Both our patients received ablative therapies including microwave therapy and CO 2 laser, prior to photodynamic therapy. There are advantages of such combined therapy. Studies of condylomata acuminata have shown that photodynamic therapy is more effective when combined with cryotherapy or laser ablation. [4],[5] Firstly, conventional therapies for condylomata acuminata such as cryotherapy, CO 2 laser, and microwave therapy cannot destroy subclinical infected cells but can more easily destroy bulky lesions. [4],[5] In contrast, photodynamic therapy shows efficacy as a technique for the treatment of superficial lesions as well as latent infections, which may be due to its antiviral properties. [4] Secondly, previous studies indicate that it is an effective, safe, and non-invasive method compared with conventional therapies. [1],[4] In conclusion, combined therapy appears safer, more effective, and less painful. Intensified therapy may enable long-term maintenance of complete remission.

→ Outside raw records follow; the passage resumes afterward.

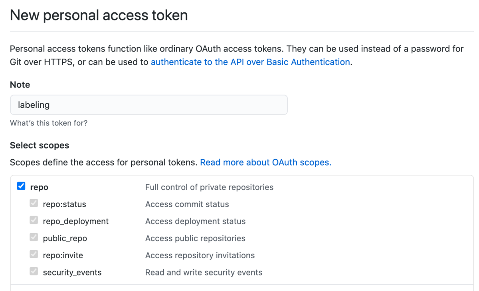Click the bold "repo" scope label

pos(39,187)
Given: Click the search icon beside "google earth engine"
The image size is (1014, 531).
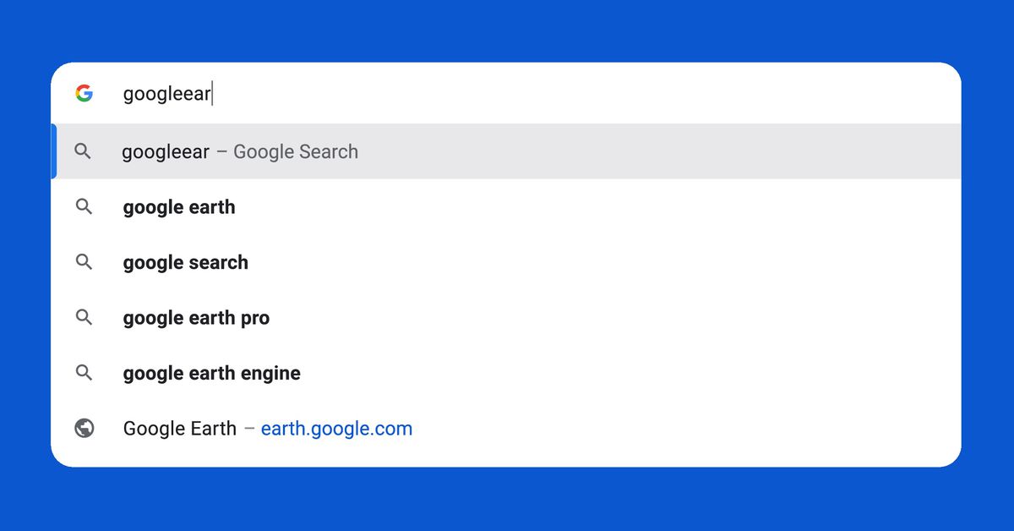Looking at the screenshot, I should [84, 372].
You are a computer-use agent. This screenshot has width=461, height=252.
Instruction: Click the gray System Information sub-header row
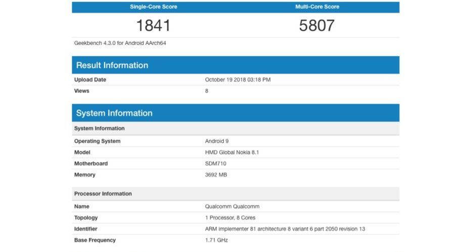[236, 129]
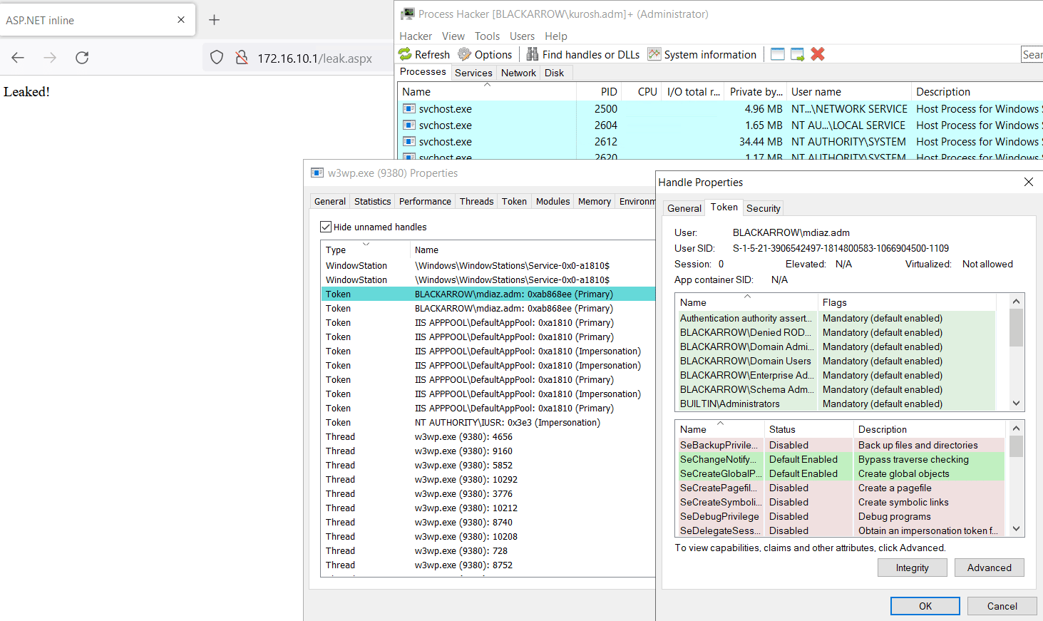Click the Refresh icon in Process Hacker toolbar

405,54
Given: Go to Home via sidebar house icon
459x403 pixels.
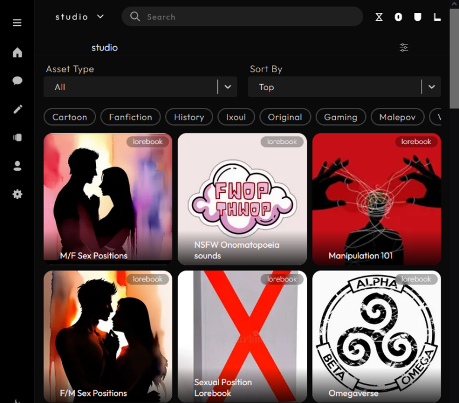Looking at the screenshot, I should point(17,53).
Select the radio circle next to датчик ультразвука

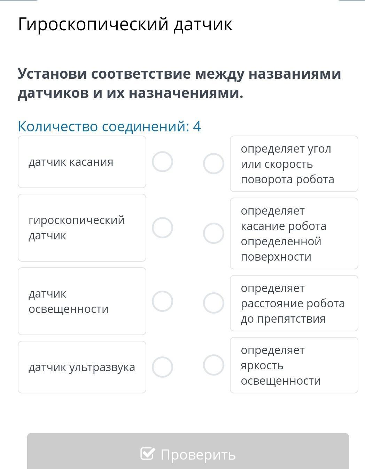[162, 367]
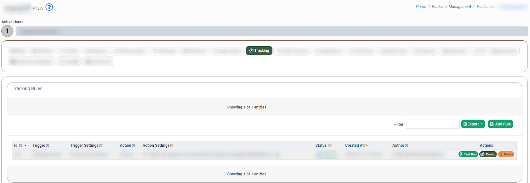Click the help icon beside Action column header
This screenshot has height=183, width=530.
[x=133, y=146]
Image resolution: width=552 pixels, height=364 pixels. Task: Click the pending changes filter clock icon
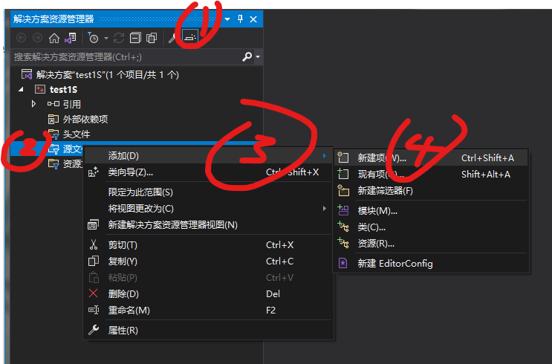coord(93,38)
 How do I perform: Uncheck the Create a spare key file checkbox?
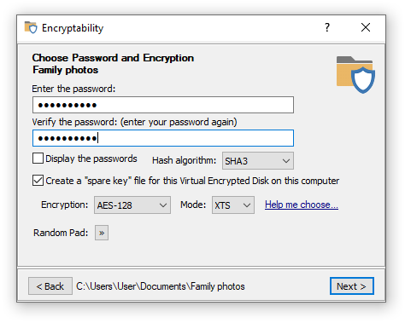(38, 181)
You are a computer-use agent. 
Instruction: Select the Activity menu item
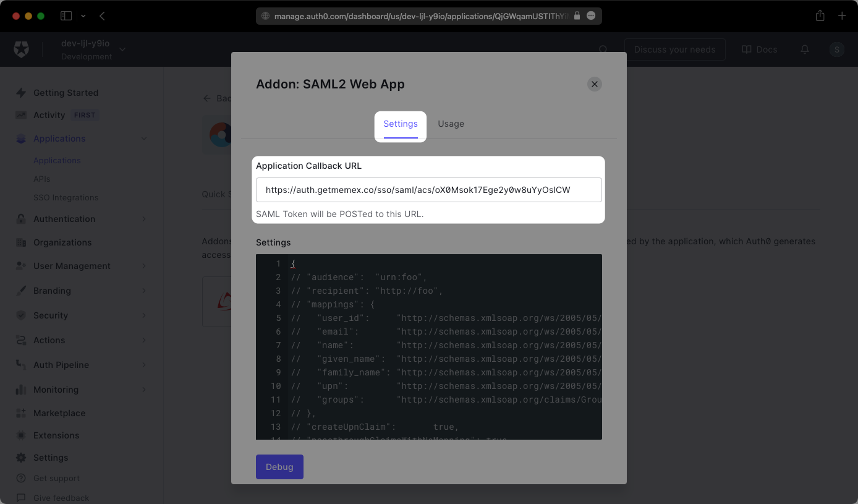[49, 114]
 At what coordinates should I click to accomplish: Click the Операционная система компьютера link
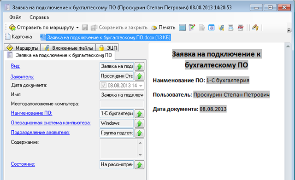coord(51,123)
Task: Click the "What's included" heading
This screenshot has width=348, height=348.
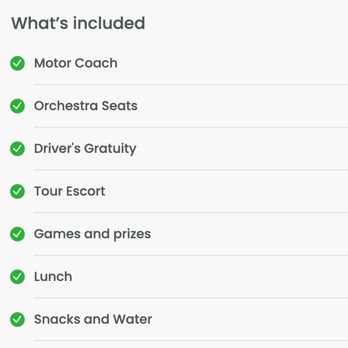Action: [78, 23]
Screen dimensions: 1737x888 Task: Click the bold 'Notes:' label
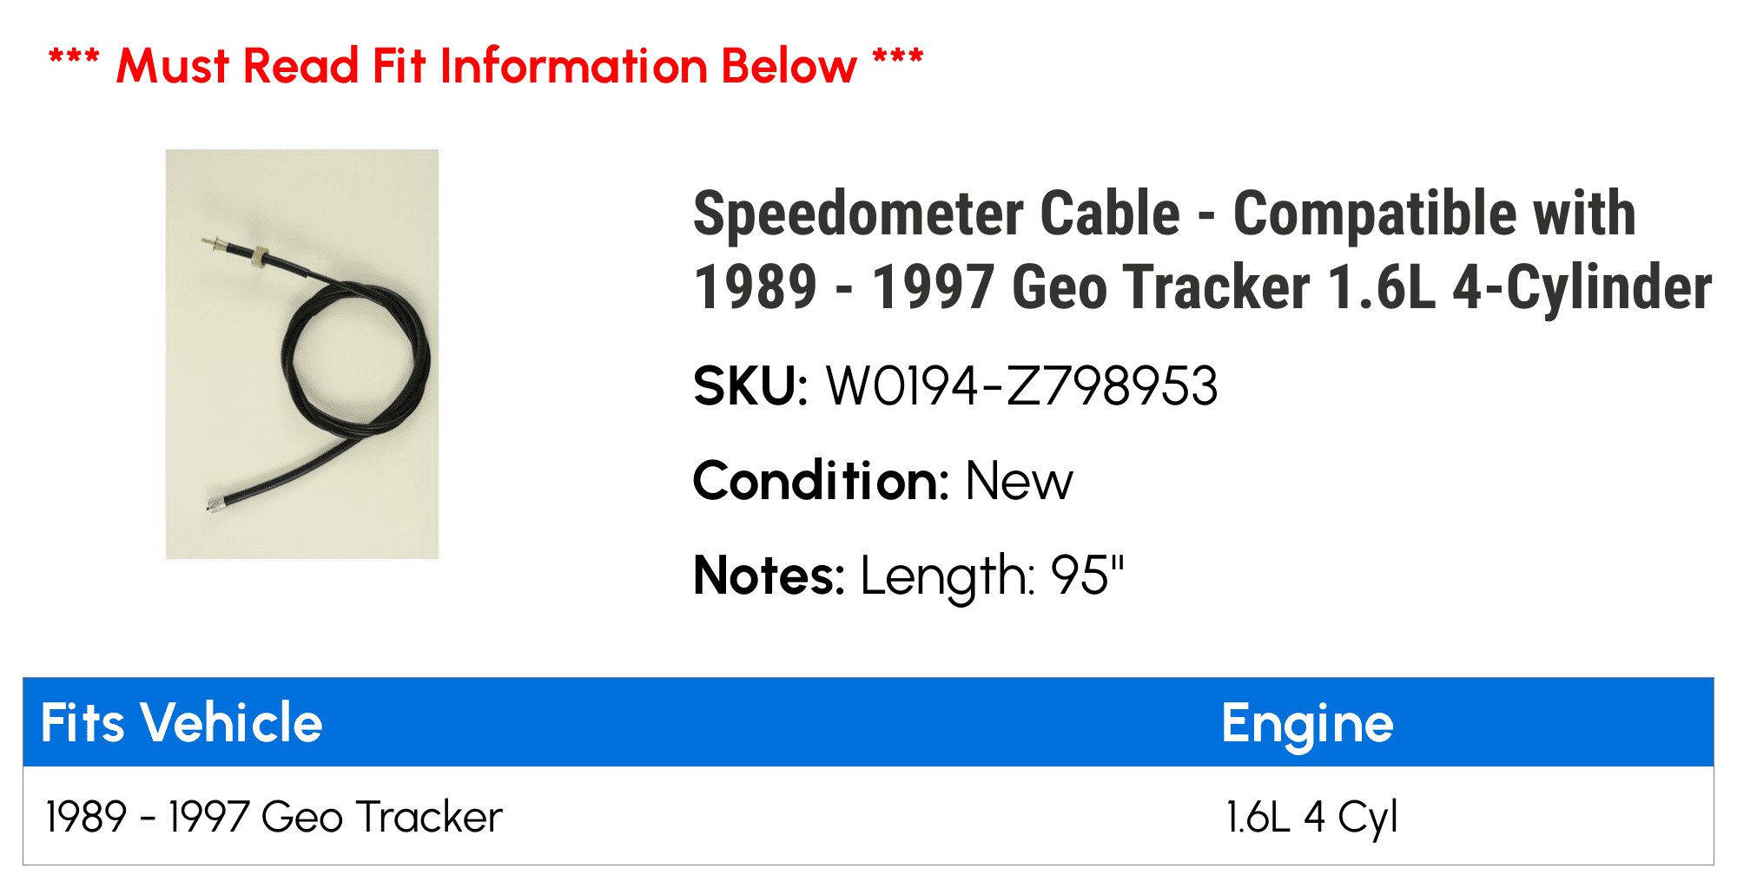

Although the current report shows that photodynamic therapy is beneficial for bowenoid papulosis, it was done for a limited number of patients. Further studies with larger sample size are needed to establish the clinical benefits and recurrence rate.

 ACKNOWLEDGMENT



This work was supported by a CDA-FDZJ photodynamic therapy grant to JQ in 2010 and by The National Natural Science Foundation of China (No. 81271743).

References

1Darlenski R, Fluhr JW. Photodynamic therapy in dermatology: Past, present, and future. J Biomed Opt 2013;18:061208.
2Yang CH, Lee JC, Chen CH, Hui CY, Hong HS, Kuo HW. Photodynamic therapy for bowenoid papulosis using a novel incoherent light-emitting diode device. Br J Dermatol 2003;149:1297-9.
3Calzavara-Pinton PG, Rossi MT, Sala R, Italian group for Photodynamic Therapy. A retrospective analysis of real-life practice of off-label photodynamic therapy using methyl aminolevulinate (MAL-PDT) in 20 Italian dermatology departments. Part 2: Oncologic and infectious indications. Photochem Photobiol Sci 2013;12:158-65.
4Mi X, Chai W, Zheng H, Zuo YG, Li J. A randomized clinical comparative study of cryotherapy plus photodynamic therapy vs. cryotherapy in the treatment of multiple condylomata acuminata. Photodermatol Photoimmunol Photomed 2011;27:176-80.
5Chen K, Chang BZ, Ju M, Zhang XH, Gu H. Comparative study of photodynamic therapy vs CO2 laser vaporization in treatment of condylomata acuminata: A randomized clinical trial. Br J Dermatol 2007;156:516-20.